As I return to work, I’m reminded that I need to rebuild my stamina for a full workday, along with all the other tasks I continue to juggle. This year the transition is taking longer and feels harder. Is it age? Is it the job? Or is it something else? Regardless, it’s another opportunity to reflect on my values, my intentions, and how I’m spending my time.

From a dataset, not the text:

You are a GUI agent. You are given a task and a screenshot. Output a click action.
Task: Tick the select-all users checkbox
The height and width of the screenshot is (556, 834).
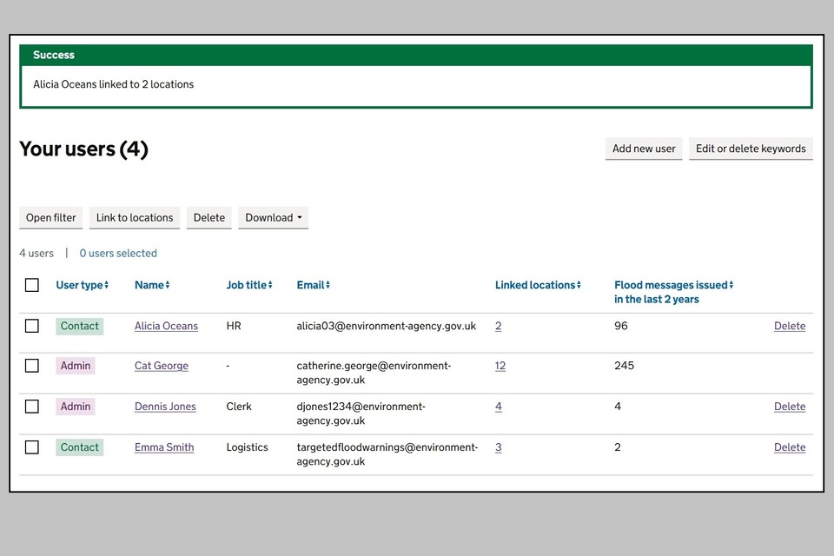click(32, 285)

“For now, I feel called to re-establish my purpose for this year: to align it with my values, write it down, create a visual reminder, and return to it often, especially on the harder days.”
Before school began, I spent time reflecting, and one message came through clearly: boundaries. Boundaries around my energy and where I invest my emotional output. To stay true to my values and listen to my intuition.
A few nights ago, I tossed and turned in bed and noticed my thoughts returning to work to do lists, emails I needed to send, and other concerns. Just a week ago, my thoughts were filled with joyful family plans, what activity we’d do next, what trip we’d take, and how we’d fill our days.
It’s amazing how quickly our minds and bodies adapt.
As I lay there, frustrated I was awake and perseverating on work thoughts, I reminded myself: this isn’t what I want to be doing right now. I told myself to focus on my breath, relax my body, and eventually I returned to sleep.
That night waking was a wake up call: where do I want my thoughts to be? A reminder to keep working on my purpose and values. I know I want to make a larger impact, though I’m still uncovering exactly what that looks like. Perhaps that is the work of this year, pushing into the unknown. Boundaries and balance will be essential to support this growth.
Boundaries aren’t just physical, they’re mental.
Physical boundaries might mean leaving my laptop at school so I’m not tempted to work at home, or setting a firm cutoff time to leave the building.
Mental boundaries are trickier. It’s not just about doing work, it’s about thinking about work at all hours.
Research backs this up: Teachers who struggle to “mentally detach” from work outside school hours report higher levels of burnout and emotional exhaustion (Sonnentag & Fritz, 2015). Protecting both physical and mental boundaries is essential for long-term sustainability.
Meditation has been one of the most helpful tools for noticing when my mind slips back into work mode. Many studies show mindfulness practices reduce stress and improve emotion regulation for educators (Roeser et al., 2013). For me, keeping up with daily meditation and practicing presence in small ways has a huge impact on my self-awareness and overall happiness.
Boundaries aren’t just about closing your laptop, they’re about freeing your mind.
As educators, maintaining balance and boundaries helps us conserve energy and show up more fully for our students. This is easier said than done, of course, but small shifts add up. Here are a few to consider:
✅ Leave school no later than one hour after dismissal.
✅ Bring work home only one day a week.
✅ Use part of your planning time for something that fills you up.
✅ Limit venting about work at home, try setting a five-minute timer.
These small shifts align with research showing “that opportunities for recovery and balance outside of work play a critical role in sustaining teacher engagement and well-being (Hakanen et al., 2006).”
As the beginning of the year gets underway, and this one feels more challenging, I plan to double down on my practices of balance and boundaries.
✨ Which practice could you start with this week?
✨ What other strategies help you create balance and boundaries?